Liang Y, Chiu PH, Yip KY, Chan SY - PLoS ONE (2011)

Bottom Line: We found that expression of lamin A but not lamin C partly restored the nuclear envelope localization of SUN2.Moreover, overexpression of SUN2 stimulated the uptake of transferrin while suppression of SUN2 expression attenuated the process.These findings support a role of SUN2 in endocytosis.
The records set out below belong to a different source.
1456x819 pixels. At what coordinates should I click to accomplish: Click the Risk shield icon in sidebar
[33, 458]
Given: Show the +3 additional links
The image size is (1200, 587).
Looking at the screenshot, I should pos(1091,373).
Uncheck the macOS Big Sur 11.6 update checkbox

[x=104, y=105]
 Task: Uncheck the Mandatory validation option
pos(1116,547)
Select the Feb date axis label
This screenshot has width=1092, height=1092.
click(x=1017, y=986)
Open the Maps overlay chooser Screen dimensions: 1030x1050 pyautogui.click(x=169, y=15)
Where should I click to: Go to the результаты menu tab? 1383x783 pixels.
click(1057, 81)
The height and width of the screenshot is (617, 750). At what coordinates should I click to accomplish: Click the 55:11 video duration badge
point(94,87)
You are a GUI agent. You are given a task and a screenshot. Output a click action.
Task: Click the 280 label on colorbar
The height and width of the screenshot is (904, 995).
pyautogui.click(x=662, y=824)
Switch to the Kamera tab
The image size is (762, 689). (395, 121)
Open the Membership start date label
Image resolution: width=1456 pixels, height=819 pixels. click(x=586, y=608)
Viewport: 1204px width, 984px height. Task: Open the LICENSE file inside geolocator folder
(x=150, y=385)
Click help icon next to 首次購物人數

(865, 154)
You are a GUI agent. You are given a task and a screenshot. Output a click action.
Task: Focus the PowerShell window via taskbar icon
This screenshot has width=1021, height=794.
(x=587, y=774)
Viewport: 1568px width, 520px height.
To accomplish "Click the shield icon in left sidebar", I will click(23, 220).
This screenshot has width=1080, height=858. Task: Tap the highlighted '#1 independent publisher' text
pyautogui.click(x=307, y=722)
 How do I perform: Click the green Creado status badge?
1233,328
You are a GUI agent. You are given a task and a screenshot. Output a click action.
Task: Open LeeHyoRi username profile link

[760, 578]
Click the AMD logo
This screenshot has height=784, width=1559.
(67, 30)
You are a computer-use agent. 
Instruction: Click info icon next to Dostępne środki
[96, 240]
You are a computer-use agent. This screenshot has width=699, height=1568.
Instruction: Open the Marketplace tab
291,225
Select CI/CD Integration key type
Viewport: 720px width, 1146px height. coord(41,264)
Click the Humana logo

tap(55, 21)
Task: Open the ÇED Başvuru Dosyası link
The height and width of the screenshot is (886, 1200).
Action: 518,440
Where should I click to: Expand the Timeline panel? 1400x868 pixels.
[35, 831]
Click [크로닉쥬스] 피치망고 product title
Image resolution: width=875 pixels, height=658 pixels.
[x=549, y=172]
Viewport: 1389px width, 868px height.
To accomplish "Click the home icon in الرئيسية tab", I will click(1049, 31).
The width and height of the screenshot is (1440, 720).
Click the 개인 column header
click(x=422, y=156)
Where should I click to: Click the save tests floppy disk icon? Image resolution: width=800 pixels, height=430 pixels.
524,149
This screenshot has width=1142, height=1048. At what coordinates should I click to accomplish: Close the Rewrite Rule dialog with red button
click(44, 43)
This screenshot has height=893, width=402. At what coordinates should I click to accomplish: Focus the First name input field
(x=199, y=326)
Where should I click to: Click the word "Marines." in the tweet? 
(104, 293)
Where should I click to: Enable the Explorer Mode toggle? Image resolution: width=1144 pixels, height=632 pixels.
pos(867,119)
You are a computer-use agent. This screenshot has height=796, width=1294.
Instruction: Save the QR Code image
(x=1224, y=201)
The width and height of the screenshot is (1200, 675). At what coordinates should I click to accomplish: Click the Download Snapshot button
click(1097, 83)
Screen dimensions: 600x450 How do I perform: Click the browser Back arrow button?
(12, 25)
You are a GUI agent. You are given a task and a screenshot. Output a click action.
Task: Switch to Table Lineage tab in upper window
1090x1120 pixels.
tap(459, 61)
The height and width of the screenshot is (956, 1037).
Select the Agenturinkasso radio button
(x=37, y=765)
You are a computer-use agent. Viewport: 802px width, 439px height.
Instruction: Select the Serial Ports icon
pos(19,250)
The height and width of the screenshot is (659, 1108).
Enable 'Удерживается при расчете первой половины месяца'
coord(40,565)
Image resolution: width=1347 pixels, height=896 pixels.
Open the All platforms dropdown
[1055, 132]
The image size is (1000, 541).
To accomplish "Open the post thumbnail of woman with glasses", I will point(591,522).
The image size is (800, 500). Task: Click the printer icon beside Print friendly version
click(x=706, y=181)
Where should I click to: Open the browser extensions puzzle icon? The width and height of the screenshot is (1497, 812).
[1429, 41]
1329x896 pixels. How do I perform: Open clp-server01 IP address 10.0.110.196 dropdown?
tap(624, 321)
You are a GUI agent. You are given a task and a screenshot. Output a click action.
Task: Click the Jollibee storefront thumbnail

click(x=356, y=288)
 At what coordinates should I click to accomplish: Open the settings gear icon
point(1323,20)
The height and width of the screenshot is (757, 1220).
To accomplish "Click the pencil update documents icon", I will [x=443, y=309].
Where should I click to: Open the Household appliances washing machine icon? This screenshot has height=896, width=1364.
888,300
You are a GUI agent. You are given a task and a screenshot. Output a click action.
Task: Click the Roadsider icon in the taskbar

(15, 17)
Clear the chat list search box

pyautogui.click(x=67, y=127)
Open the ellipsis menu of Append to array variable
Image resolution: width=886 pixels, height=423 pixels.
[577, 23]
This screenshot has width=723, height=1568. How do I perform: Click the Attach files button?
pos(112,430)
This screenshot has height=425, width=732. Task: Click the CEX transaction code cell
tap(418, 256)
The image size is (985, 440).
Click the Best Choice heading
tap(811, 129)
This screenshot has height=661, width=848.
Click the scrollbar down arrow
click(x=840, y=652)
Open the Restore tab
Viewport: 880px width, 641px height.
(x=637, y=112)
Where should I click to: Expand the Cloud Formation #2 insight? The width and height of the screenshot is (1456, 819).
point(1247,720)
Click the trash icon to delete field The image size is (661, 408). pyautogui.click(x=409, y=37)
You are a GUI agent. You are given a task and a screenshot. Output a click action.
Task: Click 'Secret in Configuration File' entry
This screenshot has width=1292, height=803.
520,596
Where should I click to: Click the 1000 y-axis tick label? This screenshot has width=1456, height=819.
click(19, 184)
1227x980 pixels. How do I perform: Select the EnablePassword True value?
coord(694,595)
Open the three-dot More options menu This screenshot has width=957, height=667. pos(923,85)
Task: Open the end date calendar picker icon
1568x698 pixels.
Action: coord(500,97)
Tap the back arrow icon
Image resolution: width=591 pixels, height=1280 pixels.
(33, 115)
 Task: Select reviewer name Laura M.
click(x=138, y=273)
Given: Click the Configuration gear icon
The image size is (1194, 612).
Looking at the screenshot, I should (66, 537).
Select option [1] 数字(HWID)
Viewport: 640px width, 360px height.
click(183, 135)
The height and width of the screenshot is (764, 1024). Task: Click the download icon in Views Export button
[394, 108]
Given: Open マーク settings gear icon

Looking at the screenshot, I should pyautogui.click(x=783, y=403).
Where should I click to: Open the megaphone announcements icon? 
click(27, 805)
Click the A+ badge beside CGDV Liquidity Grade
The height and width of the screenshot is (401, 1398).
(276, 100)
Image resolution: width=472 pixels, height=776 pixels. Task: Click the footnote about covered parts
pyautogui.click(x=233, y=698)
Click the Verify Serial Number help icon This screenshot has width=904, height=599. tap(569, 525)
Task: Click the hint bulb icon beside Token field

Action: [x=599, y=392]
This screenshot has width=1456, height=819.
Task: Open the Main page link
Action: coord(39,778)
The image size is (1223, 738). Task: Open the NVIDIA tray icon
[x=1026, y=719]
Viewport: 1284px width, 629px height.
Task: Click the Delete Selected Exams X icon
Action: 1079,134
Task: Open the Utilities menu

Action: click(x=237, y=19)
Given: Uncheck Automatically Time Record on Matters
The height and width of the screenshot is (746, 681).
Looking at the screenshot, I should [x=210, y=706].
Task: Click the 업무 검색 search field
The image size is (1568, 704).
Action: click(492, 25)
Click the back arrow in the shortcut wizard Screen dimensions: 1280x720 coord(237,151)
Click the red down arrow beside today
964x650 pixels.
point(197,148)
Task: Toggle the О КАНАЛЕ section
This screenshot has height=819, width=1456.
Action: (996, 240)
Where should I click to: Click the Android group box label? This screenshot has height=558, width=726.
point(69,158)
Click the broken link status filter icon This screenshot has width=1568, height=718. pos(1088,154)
View Article: PubMed Central - PubMed

Affiliation: Department of Paediatrics and Adolescent Medicine, Li Ka Shing Faculty of Medicine, University of Hong Kong, Pokfulam, Hong Kong SAR, China.

ABSTRACT
SUN2 is an inner nuclear membrane protein with a conserved Sad1/UNC-84 homology SUN-domain at the C-terminus. Intriguingly, SUN2 has also been reported to interact with Rab5, which localizes in early endosomes. To clarify the dual subcellular localization of SUN2, we investigated its localization in lamin A/C deficient cells rescued with lamin A or lamin C isoform, and in HeLa cells transfected with Rab5 or its mutants. We found that expression of lamin A but not lamin C partly restored the nuclear envelope localization of SUN2. SUN2 was redistributed to endosomes upon overexpression of Rab5, but remained on the nuclear envelope when the SUN domain was deleted. To explore the physiological function of SUN2 in vesicle trafficking and endocytosis, we demonstrated the colocalization of endogenous SUN2 and Rab5. Moreover, overexpression of SUN2 stimulated the uptake of transferrin while suppression of SUN2 expression attenuated the process. These findings support a role of SUN2 in endocytosis.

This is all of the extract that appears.